A chilling story of how the US attacked a hospital in 2004 for reporting Morgue Deaths
The Al-Jazeera bombings and the US bombing of a Reuter’s desk in Baghdad
Within the first few weeks, they had recorded over 7,500 civilian deaths with more devastation coming
Violence as Communication - Fallujah
Perhaps no city has been hit as hard as Fallujah, Iraq. After the shock and awe campaign that led to the capture of Baghdad, the city of Fallujah had already established its own local government and security forces. There was no need for US forces to be there because they had not met with resistance at all. But, on April 23, 2003, the 82nd Airborne Division occupied the city.
As a result, on April 28 2003, children and parents were marching in protests towards a school. US troops indiscriminately shot them. With that memory still present in amongst the people of Fallujah, on March 31, 2004, four Blackwater mercenaries were killed on a bridge with their bodies mutilated in brutal way.
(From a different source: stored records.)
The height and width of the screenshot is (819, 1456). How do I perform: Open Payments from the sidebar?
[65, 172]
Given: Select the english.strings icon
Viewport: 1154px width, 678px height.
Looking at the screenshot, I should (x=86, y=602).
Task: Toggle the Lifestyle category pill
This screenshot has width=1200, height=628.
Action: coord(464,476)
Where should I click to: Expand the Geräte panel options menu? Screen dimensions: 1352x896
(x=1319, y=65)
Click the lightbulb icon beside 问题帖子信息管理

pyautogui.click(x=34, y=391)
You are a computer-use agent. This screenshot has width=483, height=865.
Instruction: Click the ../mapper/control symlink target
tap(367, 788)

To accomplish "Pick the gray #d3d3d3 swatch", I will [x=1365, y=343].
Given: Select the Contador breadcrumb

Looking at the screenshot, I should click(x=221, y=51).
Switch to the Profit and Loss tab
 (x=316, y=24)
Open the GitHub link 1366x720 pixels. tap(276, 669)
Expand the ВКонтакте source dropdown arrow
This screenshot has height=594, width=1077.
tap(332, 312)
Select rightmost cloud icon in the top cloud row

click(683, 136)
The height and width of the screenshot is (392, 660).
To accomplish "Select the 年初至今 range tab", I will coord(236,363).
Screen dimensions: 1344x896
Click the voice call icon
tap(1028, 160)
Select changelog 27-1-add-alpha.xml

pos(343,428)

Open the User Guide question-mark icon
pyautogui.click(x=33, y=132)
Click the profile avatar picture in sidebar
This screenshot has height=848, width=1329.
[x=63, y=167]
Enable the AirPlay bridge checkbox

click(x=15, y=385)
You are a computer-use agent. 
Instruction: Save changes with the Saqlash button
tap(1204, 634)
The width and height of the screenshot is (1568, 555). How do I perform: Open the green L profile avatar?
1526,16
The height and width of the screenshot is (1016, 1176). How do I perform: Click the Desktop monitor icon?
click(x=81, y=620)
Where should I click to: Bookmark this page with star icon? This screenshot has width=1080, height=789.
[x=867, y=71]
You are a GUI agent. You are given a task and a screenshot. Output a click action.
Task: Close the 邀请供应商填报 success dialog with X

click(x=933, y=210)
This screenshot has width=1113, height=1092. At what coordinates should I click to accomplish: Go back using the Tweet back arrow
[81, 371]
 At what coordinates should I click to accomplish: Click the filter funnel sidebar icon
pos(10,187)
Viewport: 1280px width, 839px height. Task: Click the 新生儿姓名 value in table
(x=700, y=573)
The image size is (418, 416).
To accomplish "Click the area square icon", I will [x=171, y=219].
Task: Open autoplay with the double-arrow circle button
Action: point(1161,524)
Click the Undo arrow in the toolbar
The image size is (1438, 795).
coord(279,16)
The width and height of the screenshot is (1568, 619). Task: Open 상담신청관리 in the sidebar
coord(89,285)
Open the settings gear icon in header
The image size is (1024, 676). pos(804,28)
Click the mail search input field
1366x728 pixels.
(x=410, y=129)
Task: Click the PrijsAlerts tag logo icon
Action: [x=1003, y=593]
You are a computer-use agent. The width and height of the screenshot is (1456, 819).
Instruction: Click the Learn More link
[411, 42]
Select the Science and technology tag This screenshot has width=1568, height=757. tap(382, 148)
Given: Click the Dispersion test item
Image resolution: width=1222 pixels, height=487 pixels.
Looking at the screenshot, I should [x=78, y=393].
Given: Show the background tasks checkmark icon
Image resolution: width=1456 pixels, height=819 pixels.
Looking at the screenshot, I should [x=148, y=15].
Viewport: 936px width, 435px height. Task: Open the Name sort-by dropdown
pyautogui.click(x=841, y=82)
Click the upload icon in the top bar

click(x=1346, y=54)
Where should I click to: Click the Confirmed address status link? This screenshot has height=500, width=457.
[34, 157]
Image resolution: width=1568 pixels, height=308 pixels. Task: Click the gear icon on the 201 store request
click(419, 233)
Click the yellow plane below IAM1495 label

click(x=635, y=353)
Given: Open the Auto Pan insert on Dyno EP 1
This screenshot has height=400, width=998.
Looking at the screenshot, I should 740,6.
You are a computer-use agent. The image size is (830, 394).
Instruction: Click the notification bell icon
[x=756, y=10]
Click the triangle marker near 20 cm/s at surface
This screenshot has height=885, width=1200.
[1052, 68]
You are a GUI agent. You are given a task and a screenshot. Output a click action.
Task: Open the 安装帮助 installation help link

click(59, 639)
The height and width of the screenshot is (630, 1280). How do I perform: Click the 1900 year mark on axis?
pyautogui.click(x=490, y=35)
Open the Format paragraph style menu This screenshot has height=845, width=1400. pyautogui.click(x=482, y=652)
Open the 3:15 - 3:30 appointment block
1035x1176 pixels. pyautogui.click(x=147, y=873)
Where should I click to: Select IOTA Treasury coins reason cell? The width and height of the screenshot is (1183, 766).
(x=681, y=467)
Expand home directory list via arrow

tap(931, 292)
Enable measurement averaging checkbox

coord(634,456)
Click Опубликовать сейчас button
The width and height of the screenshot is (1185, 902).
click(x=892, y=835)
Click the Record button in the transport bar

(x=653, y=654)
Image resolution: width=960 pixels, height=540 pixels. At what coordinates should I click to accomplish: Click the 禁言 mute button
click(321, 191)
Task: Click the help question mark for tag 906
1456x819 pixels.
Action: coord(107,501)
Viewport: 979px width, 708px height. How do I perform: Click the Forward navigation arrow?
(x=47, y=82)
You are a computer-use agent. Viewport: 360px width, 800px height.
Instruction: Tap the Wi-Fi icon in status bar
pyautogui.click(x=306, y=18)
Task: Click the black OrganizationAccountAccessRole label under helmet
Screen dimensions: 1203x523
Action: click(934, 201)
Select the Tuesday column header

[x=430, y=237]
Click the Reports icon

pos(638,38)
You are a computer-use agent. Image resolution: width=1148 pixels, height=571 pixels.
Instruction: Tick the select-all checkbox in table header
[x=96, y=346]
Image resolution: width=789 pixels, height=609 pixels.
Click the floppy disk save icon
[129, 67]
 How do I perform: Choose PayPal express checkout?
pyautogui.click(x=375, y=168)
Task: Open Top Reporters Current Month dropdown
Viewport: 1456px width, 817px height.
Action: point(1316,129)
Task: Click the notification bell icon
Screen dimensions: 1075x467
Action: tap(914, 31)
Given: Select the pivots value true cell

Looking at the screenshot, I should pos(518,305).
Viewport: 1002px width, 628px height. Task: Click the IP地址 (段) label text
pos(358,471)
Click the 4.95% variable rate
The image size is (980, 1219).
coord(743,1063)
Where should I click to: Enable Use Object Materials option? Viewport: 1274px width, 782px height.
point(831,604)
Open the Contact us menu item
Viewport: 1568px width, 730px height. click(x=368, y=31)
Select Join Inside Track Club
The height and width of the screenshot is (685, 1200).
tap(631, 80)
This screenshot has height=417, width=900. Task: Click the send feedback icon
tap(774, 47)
Unfortunately, most of the western media chose to portray them as innocent victims, instead victims of revenge.
The US authorities took this as a challenge to their dominance. Then in late 2004, they began a campaign to conquer Fallujah which was filled with unbelievable atrocities.
According to the Boston Globe:
Under the plans, troops would funnel Fallujans to so-called citizen processing centers on the outskirts of the city to compile a database of their identities through DNA testing and retina scans. Residents would receive badges displaying their home addresses that they must wear at all times. Buses would ferry them into the city, where cars, the deadliest tool of suicide bombers, would be banned.
As well as being conscripted for forced labor:
One idea that has stirred debate among Marine officers would require all men to work, for pay, in military-style battalions. Depending on their skills, they would be assigned jobs in construction, waterworks, or rubble-clearing platoon
Later on, white phosphorous would be used in Fallujah.
In part 1 of our series, we discuss the Iraq war, the implications of the casualties and also we try to form a memorial for the people who lost their lives. We also talk about the digital memory project for the Iraq war.